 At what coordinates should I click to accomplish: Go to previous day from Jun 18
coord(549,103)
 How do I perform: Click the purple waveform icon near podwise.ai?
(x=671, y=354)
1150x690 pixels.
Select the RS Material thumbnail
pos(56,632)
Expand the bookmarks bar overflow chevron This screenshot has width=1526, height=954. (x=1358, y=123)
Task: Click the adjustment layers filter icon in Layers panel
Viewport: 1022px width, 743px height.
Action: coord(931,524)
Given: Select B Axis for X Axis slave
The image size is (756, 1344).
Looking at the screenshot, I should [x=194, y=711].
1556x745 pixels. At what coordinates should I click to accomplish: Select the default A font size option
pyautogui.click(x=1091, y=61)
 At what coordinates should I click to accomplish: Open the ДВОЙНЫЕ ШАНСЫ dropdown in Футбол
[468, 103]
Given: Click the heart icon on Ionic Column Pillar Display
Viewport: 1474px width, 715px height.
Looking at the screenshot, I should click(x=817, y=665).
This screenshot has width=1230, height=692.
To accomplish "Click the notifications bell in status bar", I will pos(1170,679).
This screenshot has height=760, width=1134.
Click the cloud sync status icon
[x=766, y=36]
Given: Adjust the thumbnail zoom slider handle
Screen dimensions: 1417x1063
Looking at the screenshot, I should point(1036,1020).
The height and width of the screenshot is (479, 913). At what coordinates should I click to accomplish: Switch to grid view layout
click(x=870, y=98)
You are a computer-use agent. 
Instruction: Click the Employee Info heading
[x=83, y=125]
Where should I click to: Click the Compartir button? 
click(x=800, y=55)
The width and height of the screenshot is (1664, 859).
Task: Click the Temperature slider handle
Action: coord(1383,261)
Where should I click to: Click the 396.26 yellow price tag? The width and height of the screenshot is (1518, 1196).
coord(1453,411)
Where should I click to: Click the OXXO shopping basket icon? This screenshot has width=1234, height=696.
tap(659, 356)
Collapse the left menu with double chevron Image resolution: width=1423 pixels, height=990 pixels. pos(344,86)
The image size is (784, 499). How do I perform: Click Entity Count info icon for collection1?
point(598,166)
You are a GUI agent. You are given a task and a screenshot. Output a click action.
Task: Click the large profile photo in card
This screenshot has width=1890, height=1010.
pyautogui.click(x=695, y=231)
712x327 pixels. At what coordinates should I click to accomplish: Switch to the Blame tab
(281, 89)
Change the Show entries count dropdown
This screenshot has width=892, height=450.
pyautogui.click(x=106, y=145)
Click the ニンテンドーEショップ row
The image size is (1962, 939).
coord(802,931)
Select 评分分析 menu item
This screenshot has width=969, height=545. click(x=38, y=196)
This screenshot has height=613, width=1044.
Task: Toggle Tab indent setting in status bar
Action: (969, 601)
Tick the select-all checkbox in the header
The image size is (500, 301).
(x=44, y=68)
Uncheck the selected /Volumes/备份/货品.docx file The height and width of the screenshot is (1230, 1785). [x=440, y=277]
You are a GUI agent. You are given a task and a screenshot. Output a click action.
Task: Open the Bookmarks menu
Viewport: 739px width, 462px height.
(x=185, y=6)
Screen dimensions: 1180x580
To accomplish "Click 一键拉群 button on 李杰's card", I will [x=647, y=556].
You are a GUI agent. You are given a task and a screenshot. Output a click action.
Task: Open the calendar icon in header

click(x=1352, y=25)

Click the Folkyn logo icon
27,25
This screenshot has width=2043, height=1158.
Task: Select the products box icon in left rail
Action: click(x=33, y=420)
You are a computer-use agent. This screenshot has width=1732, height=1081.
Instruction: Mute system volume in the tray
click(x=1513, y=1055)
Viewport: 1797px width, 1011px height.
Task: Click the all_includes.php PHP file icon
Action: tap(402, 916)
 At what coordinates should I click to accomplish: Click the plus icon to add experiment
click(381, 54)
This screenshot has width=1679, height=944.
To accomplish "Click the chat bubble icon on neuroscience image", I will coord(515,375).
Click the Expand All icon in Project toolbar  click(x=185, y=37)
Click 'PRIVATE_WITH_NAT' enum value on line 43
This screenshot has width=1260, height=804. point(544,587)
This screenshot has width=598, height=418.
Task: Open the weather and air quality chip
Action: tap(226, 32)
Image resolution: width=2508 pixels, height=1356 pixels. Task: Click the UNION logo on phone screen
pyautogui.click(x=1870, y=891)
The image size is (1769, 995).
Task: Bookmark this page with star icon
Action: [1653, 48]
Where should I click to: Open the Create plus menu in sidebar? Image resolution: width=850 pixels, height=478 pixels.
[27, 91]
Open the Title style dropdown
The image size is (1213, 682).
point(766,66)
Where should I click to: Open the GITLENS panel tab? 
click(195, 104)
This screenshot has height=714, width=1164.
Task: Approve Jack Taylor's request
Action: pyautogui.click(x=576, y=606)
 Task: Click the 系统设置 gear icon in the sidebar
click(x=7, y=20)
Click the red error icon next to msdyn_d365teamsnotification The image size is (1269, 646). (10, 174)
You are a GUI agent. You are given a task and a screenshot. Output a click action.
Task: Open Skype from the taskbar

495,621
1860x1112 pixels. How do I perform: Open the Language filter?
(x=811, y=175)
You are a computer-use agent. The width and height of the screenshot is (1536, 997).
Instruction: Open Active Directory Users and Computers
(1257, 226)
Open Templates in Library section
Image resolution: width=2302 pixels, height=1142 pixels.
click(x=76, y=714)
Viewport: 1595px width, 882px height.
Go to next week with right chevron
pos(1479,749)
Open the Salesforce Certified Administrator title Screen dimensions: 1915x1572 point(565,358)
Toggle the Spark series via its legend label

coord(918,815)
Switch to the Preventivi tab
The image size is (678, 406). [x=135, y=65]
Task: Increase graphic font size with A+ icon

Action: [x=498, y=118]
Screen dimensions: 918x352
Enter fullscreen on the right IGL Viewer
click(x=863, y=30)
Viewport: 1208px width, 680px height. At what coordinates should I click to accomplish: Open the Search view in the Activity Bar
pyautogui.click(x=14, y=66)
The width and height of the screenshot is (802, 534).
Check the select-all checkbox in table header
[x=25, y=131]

§

_Exercise prompt_
From the material above, copy every line that has the word "will" in it.

_Answer to the exercise_
To accomplish "Click the notifications bell in status bar", I will pos(1170,679).
To accomplish "Click 一键拉群 button on 李杰's card", I will [x=647, y=556].
To accomplish "Click the chat bubble icon on neuroscience image", I will coord(515,375).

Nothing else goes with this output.